You see, I was on my way to rehab to pick up my son. The last few months had been a much-needed break from his addiction journey. This wasn’t a usual occurrence. Exactly 2 years ago to the day, he was headed to the airport to go to his first rehab in Kentucky. Two years ago this morning, we had a family intervention in the middle of a raging snowstorm. 2 years ago today, my son chose to not run away and go back to his life of drugs. He flew across the country with people he didn’t know and tried his best to battle his disease. His experience at that time lasted about 76 days. It was a miracle.

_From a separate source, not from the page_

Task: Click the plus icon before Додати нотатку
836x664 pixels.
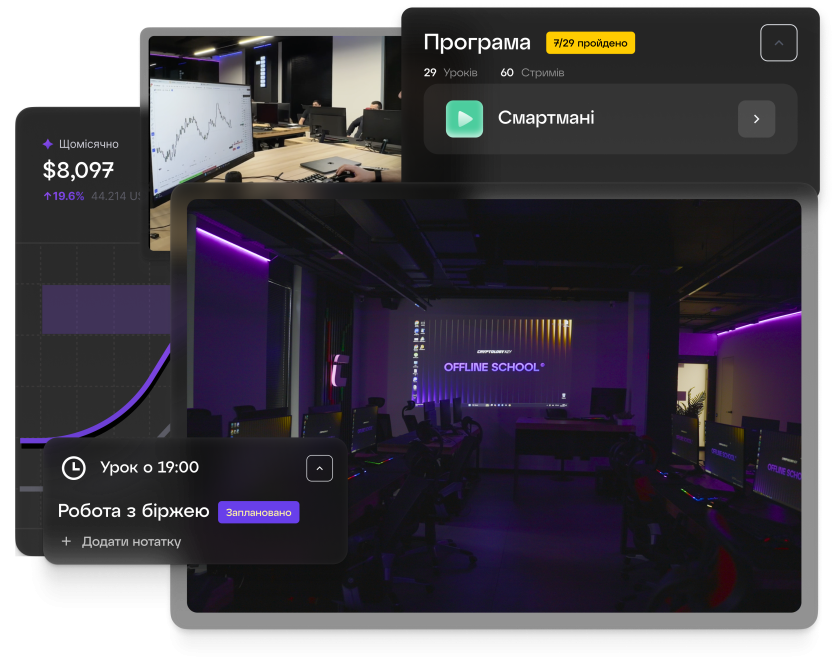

And today is too.
Five weeks in jail, 2 months in rehab, all culminated to today. He was being released to sober living. With all the nervousness of the event, and the need to keep my excitement reined in; it was hard to feel relaxed and give thanks for it all. But I needed to. I just could not be attached to the outcome. I had done everything possible to help my son succeed. But the real work was on him. He’s the one that has to fight the demons. He’s the one that has to make responsible choices. He’s the one that can save himself. Not the store clerk. Not my family. Not me. I have to keep reminding myself that I’m not his sober coach, probation officer, or judge.

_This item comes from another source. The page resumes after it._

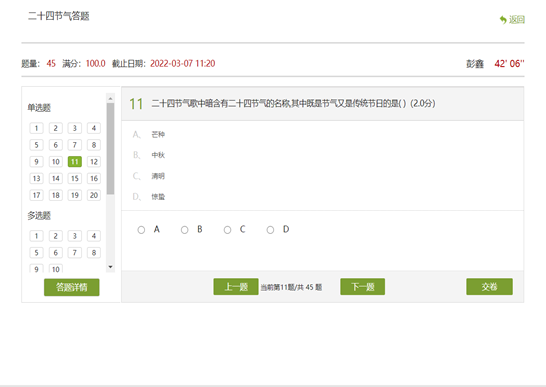Select radio button D for the answer
The image size is (546, 387).
point(270,230)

How to explain all this to the casual person? Impossible. Yet if I said “My son is graduating from the University”, it would need no explanation. It would just be wonderful. Congratulations would be thrown around like confetti. For a rehab graduation, I can just hear the tongue in cheek
“Well…. alrighty then- congratulations”. As if it’s an afterthought.
It’s ok though. Those other people don’t have to live in my head or love my family or pay my bills. In reality, I will probably never see that clerk again. What matters is that my people feel loved. That my God calms my fears.
It’s as-if he was gone away to the university anyway. I didn’t see him for 9 months then for 16 months. Four years of struggle and strife. Not being at family events. In and out of jail. Worry after worry. He received the degree. The degree of grit. Persistence – even if it was in the wrong arena, he still survived incredible odds. He deserves an award of:
‘Most Likely to Get in Over His head and Come out with Valuable Lessons to Share’-
From the college of real life addiction in every city, America.
The day turned out great, despite the condition of the old sober living we took him to. After trying to change it- but lacking the funds; and going shopping to get him some supplies, I dropped him off at the door. At the end of this momentous day- he said, “Mom, it’s ok, it’s better than running and hiding like I have been”. I made sure to compliment and encourage him. I was so proud. I sent him this text later:
I just want to tell you how amazing you are. You're my hero. For how resilient you are, yet so kind and caring
None of this can be easy. Being tossed around & told what to do, but you are a champion. A warrior. I'm so grateful I get to be your mom and I'm grateful that I get to see you grow in this journey. ... I mean you are still the same old boy but I love that I have that back. 🖤💯🖤
I hurriedly rushed through the sporting goods store looking for the items on my son’s “list” for this weeks “drop”.
A coffee mug
A hat with a flag or a CAT logo
More protein mix and protein bars and maybe pre-workout mix
Head -n- Shoulders Body/ shampoo wash
This day was special. It’s the eve of 4 weeks in rehab. 4 weeks to a person with years of substance use is HUGE. This is after 5 weeks in jail. Although this amount of time is a great victory, it’s a drop in the hat compared to the amount of time using……..years.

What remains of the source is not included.